■ ИЗБРАННЫЙ ФРАГМЕНТ ■

Измайлов, Владимир Васильевич

Поделись знанием:
Перейти к: навигация, поиск

Владимир Васильевич Измайлов (5 (16) мая 1773, Москва — 4 (16) апреля 1830, там же) — русский писатель, журналист, цензор из рода Измайловых. В своих произведениях заострил карамзинский сентиментализм до степени, которая оскорбляла вкус самого Карамзина.



Биография

Сын полковника Василия Измайлова, внук генерал-майора И. П. Измайлова, правнук думного дьяка Автонома Иванова, племянник известной Салтычихи. Приходился свойственником В. Л. Пушкину.

Родился в Москве и получил хорошее домашнее образование (учителем словесности был В. С. Подшивалов). Служил в лейб-гвардии Семеновском полку, вышел в отставку премьер-майором. В 1799 году продал имение, доставшееся в наследство, на вырученные деньги купил библиотеку и совершил путешествие по южной России. В 1805 году открыл в своем имении пансион для мальчиков, за что впоследствии был награждён орденом св. Владимира IV степени. В 1824 году Н. М. Карамзин и И. И. Дмитриев выхлопотали ему пенсию за литературные труды. С 1827 года занимал должность цензора в Московском цензурном комитете. Похоронен в Москве, на Миусском кладбище.

О семье Измайлова мало сведений. Дочь Измайлова после его смерти передала архив писателя И. И. Дмитриеву, дальнейшая его судьба не выяснена (во второй половине XIX века среди владельцев архива называли А. И. Тургенева).

Творчество

В «Приятном и полезном препровождении времени» его учителя В. С. Подшивалова появилась одна из первых повестей Измайлова — «Ростовское озеро», 1795), затем в этом журнале, а также в карамзинских «Аонидах» и «Вестнике Европы» публиковались и другие его сочинения. «Путешествие в полуденную Россию» (1800—1802 г.; 2-е изд. 1805), написанное под влиянием Карамзина (в письмах, как и «Письма русского путешественника»), в жанре «сентиментального путешествия» — самое крупное и известное произведение Измайлова. В 1805 году, переиздавая книгу, Измайлов, под влиянием критики или же из других соображений значительно переработал текст, исключил отдельные эпизоды идиллического характера, внес стилистические поправки.

Литературная репутация Измайлова была достаточно высокой, особенно среди московских литераторов-сентименталистов. И. И. Дмитриев высоко ценил его, вёл с ним переписку в годы после своей отставки. «Путешествие в Полуденную Россию» выдержало два издания, отрывки из него перепечатывались в хрестоматиях 1810—1820-х гг. После смерти Измайлова в московских и петербургских газетах появилось несколько некрологов разных авторов. Известно, что он писал мемуары и «Историю просвещения в Европе», но эти, по-видимому, незавершенные сочинения не сохранились.

■ ЗАДАНИЯ ■
[a] С какого года, согласно фрагменту об Измайлове, он занимал должность цензора в Московском цензурном комитете?
[b] Извлеките из записей строки между строкой, содержащей «Task: Like the main tweet by hachcah», и строкой, содержащей «Action: [x=429, y=317]», включительно. Изображения в ответ не включайте.

■ НАБОР ДАННЫХ ■
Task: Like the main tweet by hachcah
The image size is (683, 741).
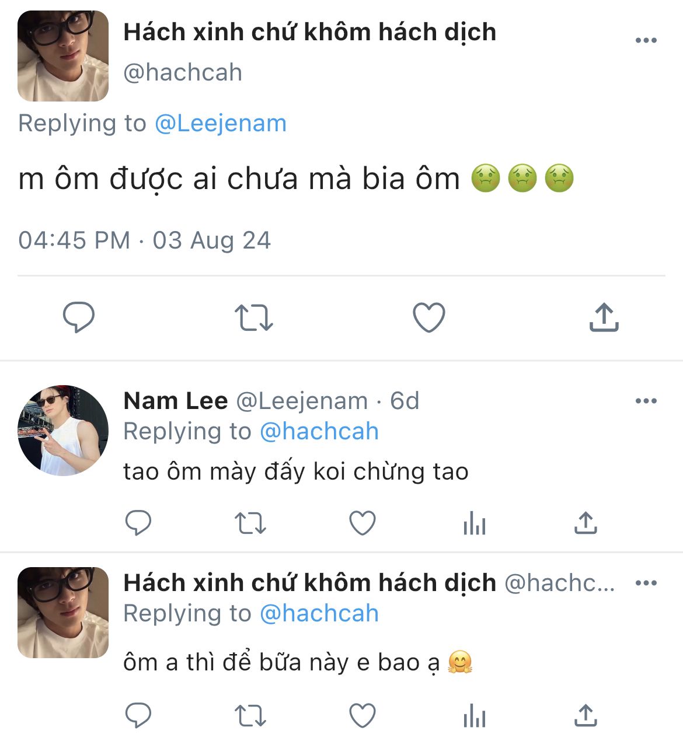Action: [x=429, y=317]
* * *
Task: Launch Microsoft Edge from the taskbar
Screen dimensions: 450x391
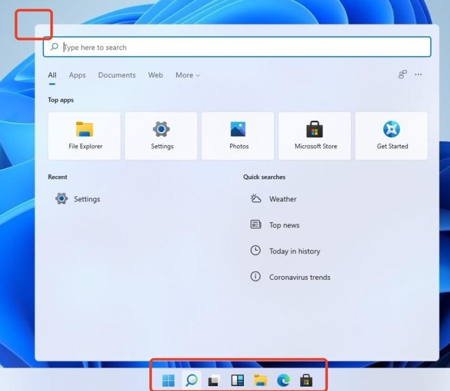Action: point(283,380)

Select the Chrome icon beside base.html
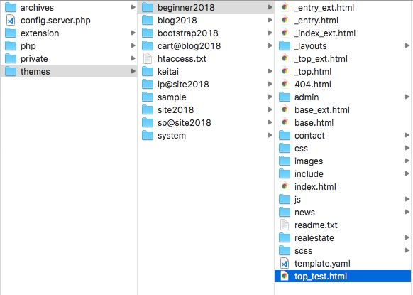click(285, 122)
---
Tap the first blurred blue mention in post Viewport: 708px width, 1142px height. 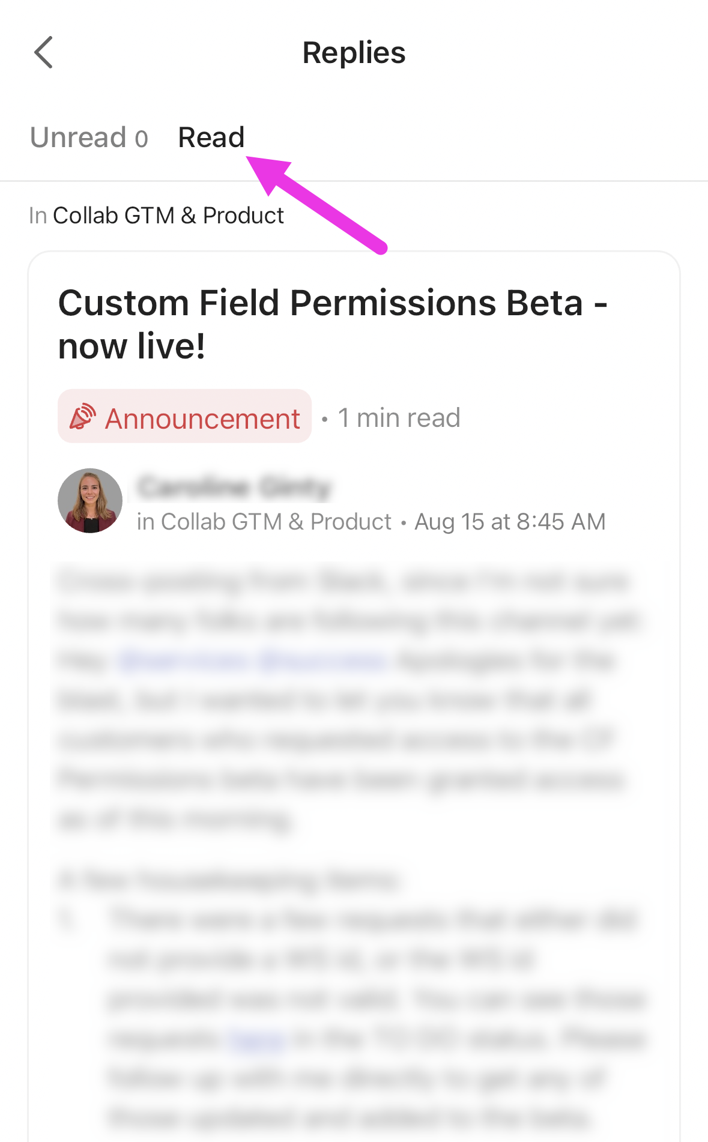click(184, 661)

■ ОТВЕТЫ ■
[a] С 1827 года.

[b]
Task: Like the main tweet by hachcah
The image size is (683, 741).
Action: [x=429, y=317]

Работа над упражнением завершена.